Reproduce the lines between the one holding "You are a GUI agent. The screenshot is 215×2576." and the one holding "Statistiche del portale (141, 2486)", inclusive.

--- Start Entries supplied ---

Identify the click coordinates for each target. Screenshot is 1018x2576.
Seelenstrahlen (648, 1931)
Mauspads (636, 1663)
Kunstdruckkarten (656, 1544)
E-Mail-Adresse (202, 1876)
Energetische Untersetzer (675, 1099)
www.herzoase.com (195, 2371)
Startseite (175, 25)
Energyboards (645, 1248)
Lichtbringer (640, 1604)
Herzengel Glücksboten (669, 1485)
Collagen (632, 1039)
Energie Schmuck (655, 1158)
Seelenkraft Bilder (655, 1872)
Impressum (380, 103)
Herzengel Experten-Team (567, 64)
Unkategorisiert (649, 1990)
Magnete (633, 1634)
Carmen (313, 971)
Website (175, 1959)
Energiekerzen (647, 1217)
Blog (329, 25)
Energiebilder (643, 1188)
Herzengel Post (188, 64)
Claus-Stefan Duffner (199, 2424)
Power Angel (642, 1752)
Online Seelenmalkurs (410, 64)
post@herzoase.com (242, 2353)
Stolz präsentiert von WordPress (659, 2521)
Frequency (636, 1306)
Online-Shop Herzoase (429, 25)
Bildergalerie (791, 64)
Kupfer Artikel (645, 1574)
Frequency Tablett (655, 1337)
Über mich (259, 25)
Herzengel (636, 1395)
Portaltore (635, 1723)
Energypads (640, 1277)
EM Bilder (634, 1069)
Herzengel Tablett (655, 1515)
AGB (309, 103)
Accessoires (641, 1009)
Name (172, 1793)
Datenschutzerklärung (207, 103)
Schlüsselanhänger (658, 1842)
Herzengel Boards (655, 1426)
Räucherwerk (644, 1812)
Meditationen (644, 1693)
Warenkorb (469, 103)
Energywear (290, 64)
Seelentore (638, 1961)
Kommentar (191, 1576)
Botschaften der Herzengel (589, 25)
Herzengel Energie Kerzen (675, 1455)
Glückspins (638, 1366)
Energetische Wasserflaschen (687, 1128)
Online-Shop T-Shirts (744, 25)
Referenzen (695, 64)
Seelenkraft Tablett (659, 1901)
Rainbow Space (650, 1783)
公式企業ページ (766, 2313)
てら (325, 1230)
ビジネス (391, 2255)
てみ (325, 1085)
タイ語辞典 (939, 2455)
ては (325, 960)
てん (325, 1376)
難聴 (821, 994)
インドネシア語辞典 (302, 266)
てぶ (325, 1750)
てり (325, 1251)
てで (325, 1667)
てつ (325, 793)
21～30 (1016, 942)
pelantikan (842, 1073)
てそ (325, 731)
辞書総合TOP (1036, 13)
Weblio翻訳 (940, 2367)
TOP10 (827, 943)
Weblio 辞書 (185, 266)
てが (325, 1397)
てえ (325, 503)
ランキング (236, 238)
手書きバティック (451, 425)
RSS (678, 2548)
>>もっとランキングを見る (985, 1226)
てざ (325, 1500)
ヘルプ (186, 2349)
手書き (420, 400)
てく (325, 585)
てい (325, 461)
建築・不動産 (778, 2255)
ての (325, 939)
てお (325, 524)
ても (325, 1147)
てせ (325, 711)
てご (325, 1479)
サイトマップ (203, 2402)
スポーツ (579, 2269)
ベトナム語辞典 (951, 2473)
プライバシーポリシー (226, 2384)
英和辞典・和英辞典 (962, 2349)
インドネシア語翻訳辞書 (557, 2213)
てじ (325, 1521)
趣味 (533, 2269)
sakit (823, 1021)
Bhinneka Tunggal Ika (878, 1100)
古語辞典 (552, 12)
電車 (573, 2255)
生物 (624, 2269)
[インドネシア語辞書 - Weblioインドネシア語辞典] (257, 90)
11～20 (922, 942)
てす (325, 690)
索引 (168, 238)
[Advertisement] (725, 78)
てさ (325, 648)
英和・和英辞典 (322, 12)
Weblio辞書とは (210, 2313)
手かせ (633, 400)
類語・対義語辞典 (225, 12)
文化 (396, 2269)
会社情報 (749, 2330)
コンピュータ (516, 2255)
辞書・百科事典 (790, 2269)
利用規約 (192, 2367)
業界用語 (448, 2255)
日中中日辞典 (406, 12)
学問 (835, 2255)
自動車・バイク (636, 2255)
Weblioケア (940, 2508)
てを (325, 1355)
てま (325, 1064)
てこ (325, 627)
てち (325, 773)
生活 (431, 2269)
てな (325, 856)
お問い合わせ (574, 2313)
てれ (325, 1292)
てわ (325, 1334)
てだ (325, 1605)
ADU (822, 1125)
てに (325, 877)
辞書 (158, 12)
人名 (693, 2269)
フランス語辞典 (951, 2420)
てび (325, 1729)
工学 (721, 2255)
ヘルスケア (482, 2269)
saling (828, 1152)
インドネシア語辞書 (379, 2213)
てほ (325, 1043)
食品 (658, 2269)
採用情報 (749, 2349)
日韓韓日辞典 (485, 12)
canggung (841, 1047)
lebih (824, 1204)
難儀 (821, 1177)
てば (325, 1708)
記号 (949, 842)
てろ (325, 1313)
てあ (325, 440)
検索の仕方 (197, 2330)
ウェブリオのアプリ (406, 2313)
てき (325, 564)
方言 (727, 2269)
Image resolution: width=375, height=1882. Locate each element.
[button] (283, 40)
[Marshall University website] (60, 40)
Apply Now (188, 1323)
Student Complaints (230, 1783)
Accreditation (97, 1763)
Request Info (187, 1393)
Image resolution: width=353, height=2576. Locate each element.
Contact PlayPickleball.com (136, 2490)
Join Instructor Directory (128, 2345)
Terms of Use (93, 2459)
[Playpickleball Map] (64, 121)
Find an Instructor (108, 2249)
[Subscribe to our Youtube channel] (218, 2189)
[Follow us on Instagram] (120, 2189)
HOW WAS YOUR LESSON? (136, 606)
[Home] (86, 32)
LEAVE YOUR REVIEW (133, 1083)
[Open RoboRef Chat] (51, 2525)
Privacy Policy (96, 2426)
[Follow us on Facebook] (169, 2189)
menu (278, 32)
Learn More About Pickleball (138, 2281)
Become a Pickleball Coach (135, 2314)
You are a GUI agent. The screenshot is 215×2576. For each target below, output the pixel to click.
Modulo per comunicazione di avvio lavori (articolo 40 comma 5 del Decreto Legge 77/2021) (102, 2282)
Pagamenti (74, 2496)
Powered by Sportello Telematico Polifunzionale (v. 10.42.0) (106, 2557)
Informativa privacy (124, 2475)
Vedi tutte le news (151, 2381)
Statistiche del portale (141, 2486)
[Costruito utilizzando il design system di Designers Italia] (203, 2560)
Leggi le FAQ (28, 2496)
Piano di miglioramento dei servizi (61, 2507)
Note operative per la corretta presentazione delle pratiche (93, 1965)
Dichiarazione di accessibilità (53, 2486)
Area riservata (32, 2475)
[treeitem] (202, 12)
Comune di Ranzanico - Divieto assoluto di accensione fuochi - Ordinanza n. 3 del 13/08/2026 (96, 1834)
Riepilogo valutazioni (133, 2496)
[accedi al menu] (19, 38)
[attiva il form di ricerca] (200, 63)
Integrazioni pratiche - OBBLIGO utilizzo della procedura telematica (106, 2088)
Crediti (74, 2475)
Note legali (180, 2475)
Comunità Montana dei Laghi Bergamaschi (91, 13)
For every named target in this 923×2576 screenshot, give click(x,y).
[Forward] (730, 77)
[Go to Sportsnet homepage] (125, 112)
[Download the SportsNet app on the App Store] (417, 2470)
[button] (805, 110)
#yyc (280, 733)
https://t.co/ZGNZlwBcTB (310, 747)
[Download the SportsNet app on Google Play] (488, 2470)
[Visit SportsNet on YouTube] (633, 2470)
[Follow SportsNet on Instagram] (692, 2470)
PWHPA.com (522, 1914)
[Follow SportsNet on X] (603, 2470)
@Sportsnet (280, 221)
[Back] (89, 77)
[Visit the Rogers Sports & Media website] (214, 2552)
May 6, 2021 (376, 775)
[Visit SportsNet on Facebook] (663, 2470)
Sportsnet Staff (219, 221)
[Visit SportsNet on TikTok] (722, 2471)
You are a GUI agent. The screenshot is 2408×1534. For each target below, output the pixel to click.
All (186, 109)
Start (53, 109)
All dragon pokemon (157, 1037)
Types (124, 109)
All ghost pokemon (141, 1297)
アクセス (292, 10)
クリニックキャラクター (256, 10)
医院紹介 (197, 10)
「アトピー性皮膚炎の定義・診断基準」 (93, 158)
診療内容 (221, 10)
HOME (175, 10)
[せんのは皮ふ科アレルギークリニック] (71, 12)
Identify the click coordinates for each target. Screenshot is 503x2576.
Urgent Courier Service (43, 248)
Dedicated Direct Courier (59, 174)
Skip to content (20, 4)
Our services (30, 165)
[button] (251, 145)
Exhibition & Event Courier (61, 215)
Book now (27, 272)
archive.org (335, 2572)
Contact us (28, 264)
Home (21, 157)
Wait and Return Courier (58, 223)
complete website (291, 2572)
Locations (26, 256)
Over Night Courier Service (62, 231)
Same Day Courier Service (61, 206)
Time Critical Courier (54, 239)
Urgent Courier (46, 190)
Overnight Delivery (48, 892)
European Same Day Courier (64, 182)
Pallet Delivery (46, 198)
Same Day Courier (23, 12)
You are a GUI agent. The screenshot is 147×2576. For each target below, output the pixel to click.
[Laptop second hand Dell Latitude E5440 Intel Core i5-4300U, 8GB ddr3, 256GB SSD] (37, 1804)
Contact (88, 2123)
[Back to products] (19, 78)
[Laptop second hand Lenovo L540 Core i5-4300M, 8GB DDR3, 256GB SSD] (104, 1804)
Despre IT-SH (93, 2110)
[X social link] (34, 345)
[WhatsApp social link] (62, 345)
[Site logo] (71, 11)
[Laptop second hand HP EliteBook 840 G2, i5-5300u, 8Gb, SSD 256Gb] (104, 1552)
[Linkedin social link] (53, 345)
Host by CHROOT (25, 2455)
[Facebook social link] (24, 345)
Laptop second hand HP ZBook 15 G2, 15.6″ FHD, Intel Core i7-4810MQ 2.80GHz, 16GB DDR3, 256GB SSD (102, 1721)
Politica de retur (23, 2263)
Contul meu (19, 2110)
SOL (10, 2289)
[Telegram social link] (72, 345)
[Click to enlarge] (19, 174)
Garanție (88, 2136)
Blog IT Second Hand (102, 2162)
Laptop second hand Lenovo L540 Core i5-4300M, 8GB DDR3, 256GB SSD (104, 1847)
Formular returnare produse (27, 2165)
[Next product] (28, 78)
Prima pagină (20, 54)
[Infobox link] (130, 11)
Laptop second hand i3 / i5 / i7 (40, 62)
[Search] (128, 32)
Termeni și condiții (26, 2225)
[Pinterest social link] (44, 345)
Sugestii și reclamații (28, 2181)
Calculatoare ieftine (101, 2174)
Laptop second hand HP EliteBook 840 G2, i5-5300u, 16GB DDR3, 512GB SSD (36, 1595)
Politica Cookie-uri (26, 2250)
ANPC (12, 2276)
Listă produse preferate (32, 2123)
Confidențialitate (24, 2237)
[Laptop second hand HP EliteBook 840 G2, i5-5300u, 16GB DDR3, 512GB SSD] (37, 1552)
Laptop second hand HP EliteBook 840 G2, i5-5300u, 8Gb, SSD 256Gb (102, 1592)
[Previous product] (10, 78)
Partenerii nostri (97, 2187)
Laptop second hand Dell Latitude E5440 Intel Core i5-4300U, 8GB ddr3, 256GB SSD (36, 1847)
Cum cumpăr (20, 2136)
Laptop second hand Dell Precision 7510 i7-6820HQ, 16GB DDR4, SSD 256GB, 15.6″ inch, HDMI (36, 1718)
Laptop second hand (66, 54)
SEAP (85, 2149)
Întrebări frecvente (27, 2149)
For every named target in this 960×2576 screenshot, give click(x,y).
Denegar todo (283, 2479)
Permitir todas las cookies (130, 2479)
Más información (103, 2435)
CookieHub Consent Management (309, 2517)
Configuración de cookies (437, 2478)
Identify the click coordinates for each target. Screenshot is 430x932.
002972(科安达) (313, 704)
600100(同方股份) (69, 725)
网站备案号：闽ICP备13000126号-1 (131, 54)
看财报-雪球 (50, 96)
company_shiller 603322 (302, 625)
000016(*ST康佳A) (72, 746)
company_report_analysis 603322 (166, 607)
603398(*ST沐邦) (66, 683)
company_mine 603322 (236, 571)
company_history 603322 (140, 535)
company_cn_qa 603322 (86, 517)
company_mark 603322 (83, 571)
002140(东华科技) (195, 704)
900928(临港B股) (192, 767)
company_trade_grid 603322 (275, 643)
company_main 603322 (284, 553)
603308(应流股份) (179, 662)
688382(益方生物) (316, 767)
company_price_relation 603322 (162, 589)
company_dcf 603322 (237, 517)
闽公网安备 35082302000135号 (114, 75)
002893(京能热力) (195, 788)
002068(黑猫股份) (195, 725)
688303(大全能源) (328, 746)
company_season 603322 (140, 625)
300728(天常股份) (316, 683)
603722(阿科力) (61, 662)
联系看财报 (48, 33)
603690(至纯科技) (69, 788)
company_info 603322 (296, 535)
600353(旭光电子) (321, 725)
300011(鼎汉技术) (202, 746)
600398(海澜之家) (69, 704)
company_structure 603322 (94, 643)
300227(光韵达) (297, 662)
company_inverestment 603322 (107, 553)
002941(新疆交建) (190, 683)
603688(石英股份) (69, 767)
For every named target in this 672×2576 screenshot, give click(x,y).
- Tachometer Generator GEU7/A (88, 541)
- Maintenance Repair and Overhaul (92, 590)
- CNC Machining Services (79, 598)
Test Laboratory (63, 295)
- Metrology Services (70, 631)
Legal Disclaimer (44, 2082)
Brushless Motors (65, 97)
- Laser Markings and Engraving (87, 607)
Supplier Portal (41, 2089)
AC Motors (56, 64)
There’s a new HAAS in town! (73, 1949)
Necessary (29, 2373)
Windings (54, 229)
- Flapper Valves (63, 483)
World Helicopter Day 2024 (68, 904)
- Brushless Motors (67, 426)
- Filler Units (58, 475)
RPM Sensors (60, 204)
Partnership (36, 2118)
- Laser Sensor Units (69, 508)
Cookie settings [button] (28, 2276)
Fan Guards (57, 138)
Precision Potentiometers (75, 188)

--- End Entries supplied ---

• **Output**:
You are a GUI agent. The screenshot is 215×2576. For each target below, output the pixel to click.
Modulo per comunicazione di avvio lavori (articolo 40 comma 5 del Decreto Legge 77/2021) (102, 2282)
Pagamenti (74, 2496)
Powered by Sportello Telematico Polifunzionale (v. 10.42.0) (106, 2557)
Informativa privacy (124, 2475)
Vedi tutte le news (151, 2381)
Statistiche del portale (141, 2486)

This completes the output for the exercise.